The company is expanding visibility into AI application usage, enabling organizations to identify and govern access to both public generative AI platforms and internally developed AI services. The platform allows enforcement of granular policies to control how users interact with AI systems, helping mitigate risks such as data leakage and unauthorized access.
Zscaler is also extending Zero Trust principles to machine-to-machine and agent-based interactions, recognizing that AI agents increasingly act on behalf of users and applications. Context-aware policies are applied to these interactions to ensure continuous verification based on identity, behavior, and risk.

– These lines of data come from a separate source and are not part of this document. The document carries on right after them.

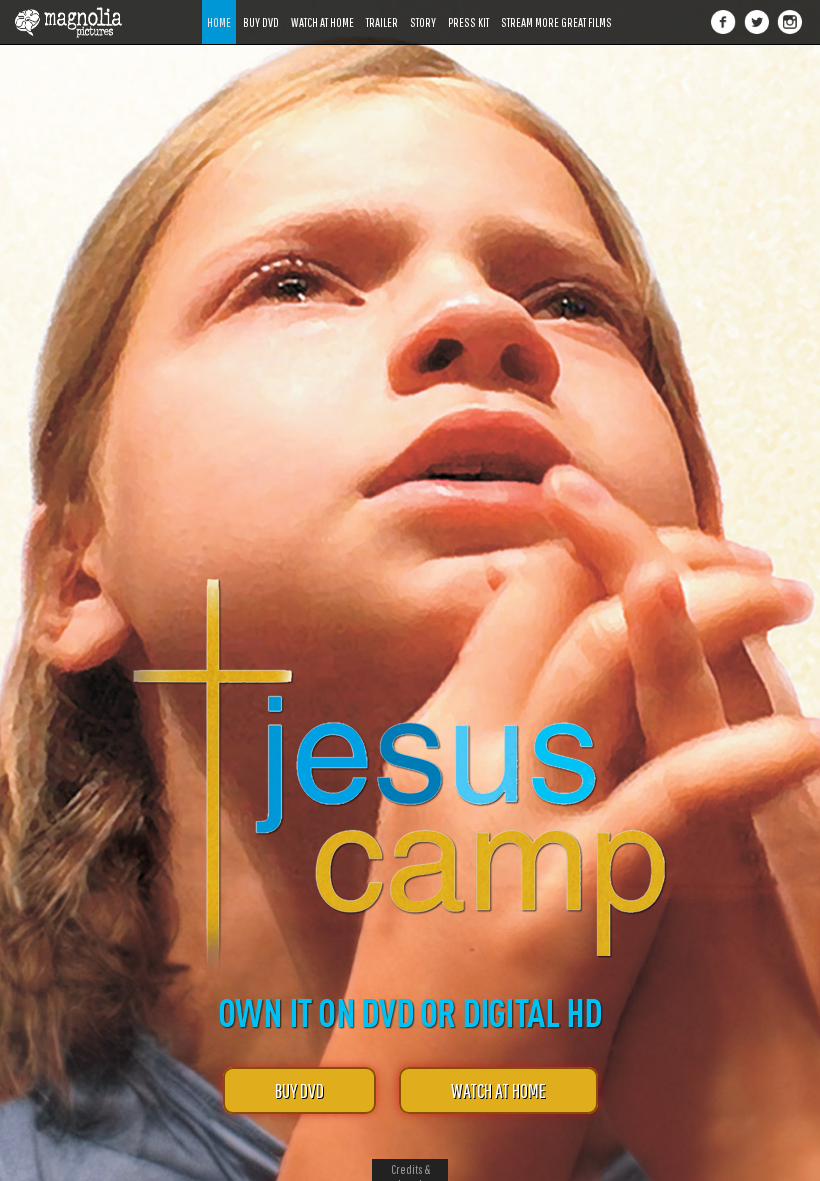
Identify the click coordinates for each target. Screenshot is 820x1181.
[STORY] (423, 7)
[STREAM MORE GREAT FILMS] (556, 7)
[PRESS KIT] (468, 7)
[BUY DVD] (261, 7)
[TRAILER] (382, 7)
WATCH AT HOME (498, 1090)
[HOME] (219, 7)
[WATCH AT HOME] (322, 7)
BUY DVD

In addition, Zscaler is enhancing data protection capabilities for AI workflows, including inspection of data exchanged with AI services and controls to prevent sensitive information from being exposed through prompts or responses. These capabilities are integrated into its cloud-native platform for consistent enforcement across distributed environments.
“AI applications are introducing a new class of interactions that traditional security models were not designed to handle,” said Jay Chaudhry, CEO of Zscaler. “By extending Zero Trust to AI-driven workflows, we are helping organizations securely adopt AI while maintaining control over access and data.”
Key points
• Zscaler expanded Zero Trust Exchange to secure AI applications and workflows
• Provides visibility and policy enforcement for AI application usage
• Extends Zero Trust to AI agents and machine-to-machine interactions
• Enhances data protection for AI prompts and responses
• Enables consistent policy enforcement across distributed environments
🌐 Analysis
Zscaler’s announcement reflects how Zero Trust architectures are adapting to AI as a new class of workload. Instead of focusing only on users and devices, Zero Trust must now govern interactions involving AI agents, services, and automated processes.
This shift positions identity and policy enforcement as central to managing AI systems, where controlling data flows between users, applications, and AI services becomes critical for security and compliance.